L'amour ayant pris dans le coeur de Simon un caractère grave, constant, mélancolique, il continua ses débuts avec le plus grand succès. Il fut aidé à se faire connaître par l'abandon que lui fit M. Parquet de sa toque d'avocat. Se réservant les tracas lucratifs de l'étude, il lui fit plaider toutes les causes qu'il eût plaidées lui-même. Depuis longtemps il avait caressé cette espérance de se retirer du barreau en y laissant un successeur, digne de lui et créé par lui. Il avait mis là tout son orgueil, et il triomphait de ne pas laisser l'héritage de sa clientèle aux rivaux qui avaient osé lutter contre lui durant sa vie oratoire. Il se sentait trop vieux pour parler avec les mêmes avantages qu'autrefois. Ses dents l'abandonnaient; et il disait souvent qu'il avait bien fait d'imiter les grands comédiens, qui se retirent avant d'avoir perdu la faveur du public idolâtre. Simon s'acquitta, envers lui et malgré lui, des avances généreuses qu'il en avait reçues; mais, après avoir satisfait à ce devoir, il montra assez peu d'empressement à profiter de sa réputation et de sa force. Appelé au loin, il s'y traînait nonchalamment et plaidait en artiste plutôt qu'en praticien, c'est-à-dire selon que l'occasion lui semblait belle pour faire un grand acte du justice ou de talent, sans s'occuper beaucoup de ses profits personnels. Parquet le louait de sa générosité, mais il s'attachait à lui prouver qu'elle pouvait s'accommoder d'une volonté active et soutenue de faire fortune. Simon se voyait forcé de lui avouer que l'ambition était morte dans son coeur, qu'il n'aimait son métier que sous la face de l'art, et que peu lui importait l'avenir. Ses opinions politiques étaient pourtant toujours aussi prononcées et sa foi aussi ardente; mais il semblait ne plus s'attribuer la force de lui faire faire de grands progrès. Fiamma, qui l'étudiait attentivement dans les rares entrevues qu'elle avait avec lui et dans les nombreuses lettres qu'elle en recevait, comprit que l'amour était devenu chez lui un mal plutôt qu'un bien, et qu'il était nécessaire d'opérer en lui une révolution.

XIV.

Elle alla un jour frapper à la porte de M. de Fougères et pria son valet de chambre de lui dire qu'elle désirait lui parler, s'il en avait le temps, et qu'elle l'attendait dans son appartement; car elle n'entrait jamais dans celui de M. de Fougères, et, comme leurs occupations n'avaient rien de commun, ils passaient quelquefois plusieurs jours sous le même toit sans se voir. Un instant après qu'elle fut rentrée chez elle, M. de Fougères se présenta. Il avait dans les manières une aménité charmante depuis quelque temps; et comme il conservait cette bonne disposition avec elle, jusque dans le tête-à-tête, s'empressant à lui complaire et recherchant son approbation sur les choses les plus frivoles, elle avait lieu de penser qu'il avait quelque concession de principes à lui demander.

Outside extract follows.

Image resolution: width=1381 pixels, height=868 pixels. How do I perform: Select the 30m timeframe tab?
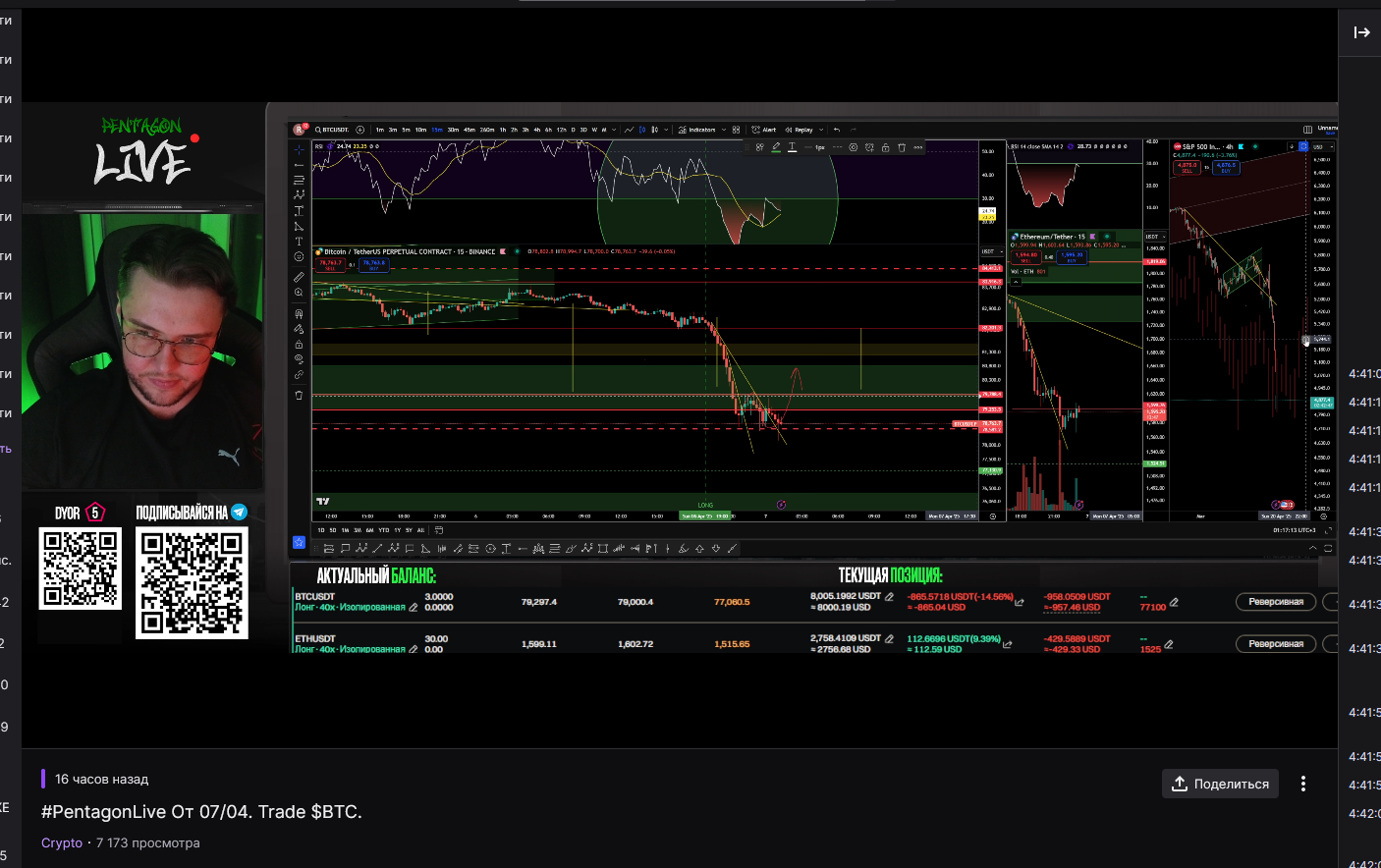tap(453, 130)
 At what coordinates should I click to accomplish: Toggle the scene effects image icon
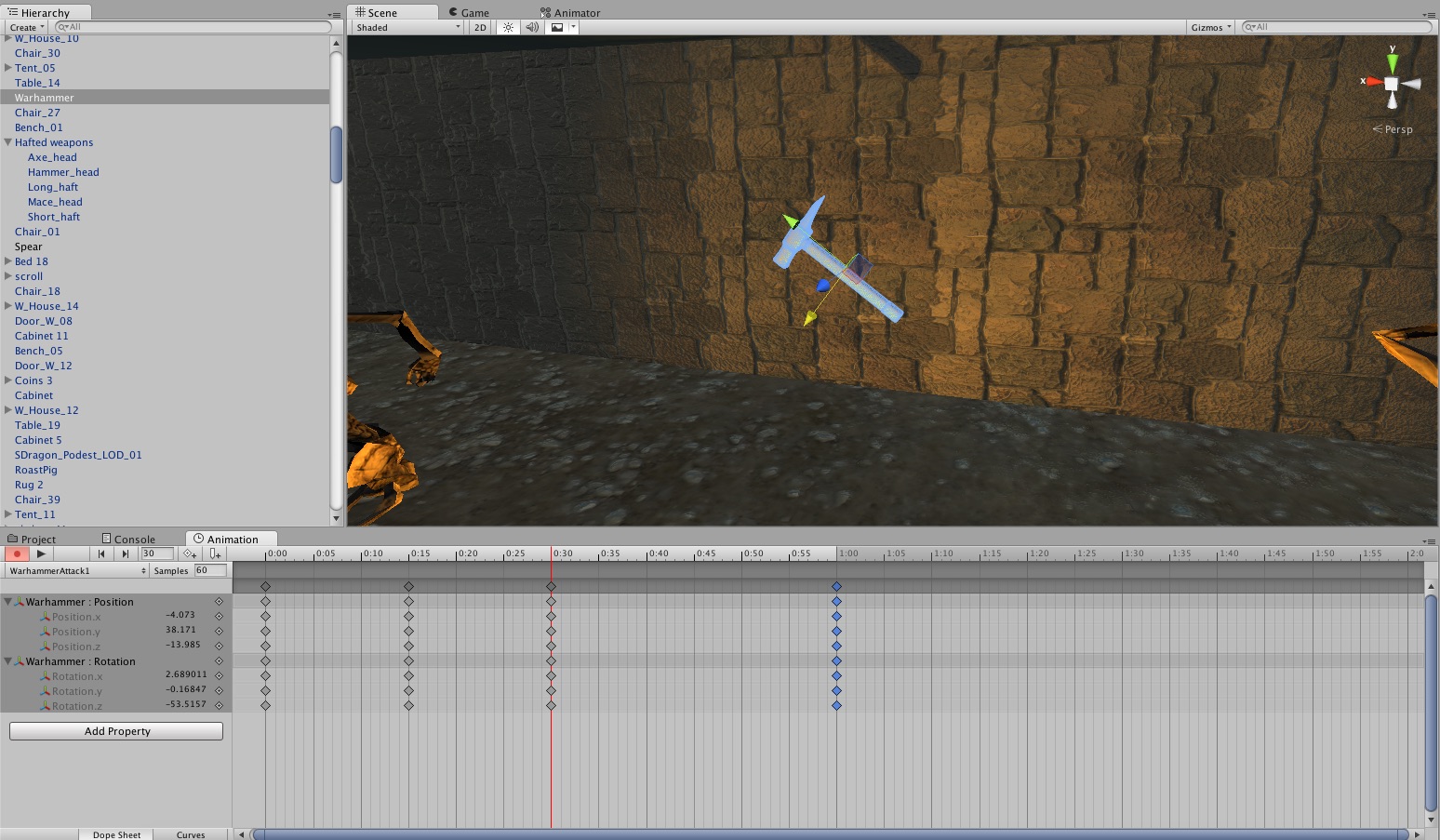557,27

«Me voici, ma chère Fiamma, lui dit-il, et je suis d'autant plus content d'avoir été appelé par vous que j'avais moi-même à vous parler d'une affaire importante.

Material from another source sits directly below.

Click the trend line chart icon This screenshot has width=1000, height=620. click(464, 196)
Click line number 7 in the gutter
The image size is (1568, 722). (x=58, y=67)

—Écouterai-je, monsieur, les ordres que vous avez à me donner, ou commencerai-je par vous présenter ma supplique?

—Pourquoi ne m'appelez vous pas votre père, Fiamma? Je suis affligé de la froideur de vos manières avec moi. Nous avons été longtemps sans nous connaître; mais aujourd'hui que nous avons lieu de nous estimer réciproquement, un peu d'affection ne viendra-t-elle pas de vous à moi?

—Je vous appellerai mon père si vous le désirez.» répondit Fiamma assez froidement; car, avoir le patelinage de ce préambule, elle craignait une tentative d'empiétement sur son indépendance et ne se livrait nullement à la flatterie. Elle entra tout de suite en matière et demanda, non la permission, mais l'approbation de se retirer dans un couvent. Fiamma avait alors vingt-cinq ans, et il était difficile de lui imposer d'autres lois que celles des convenances, celles de l'affection n'existant pas.

M. de Fougères montra un peu de malaise. «Certainement, ma chère fille, dit-il, je ne puis ni ne veux m'opposer à aucune de vos volontés; mais si, par tendresse et par raison, je puis obtenir de vous que vous n'exécutiez pas ce dessein, dans les circonstances où nous nous trouvons vis-à-vis l'un de l'autre…» Il s'arrêta avec embarras.

«Je vous avoue, monsieur, dit-elle, que j'ignore absolument ce qu'ont d'extraordinaire ces circonstances, et par conséquent ce qu'elles ont de commun avec le désir que je manifeste.

—En vérité, Fiamma, vous l'ignorez, et ce n'est pas en raison de ces circonstances que vous désirez vous éloigner de moi?

—Je vous le jure, monsieur.

—En ce cas, ma fille, que votre volonté soit faite. Seulement vous ne refuserez pas de sanctionner par votre présence l'acte qui va changer mon existence…» Ici le comte entra dans une apologie tourmentée et fatigante de sa conduite, durant laquelle il répéta plus de vingt fois: Non è vero, Fiamma? pour arriver au résultat difficile qui lui tenait à la gorge. Enfin il avoua, avec beaucoup de trouble et d'appréhension, qu'il était à la veille de se remarier.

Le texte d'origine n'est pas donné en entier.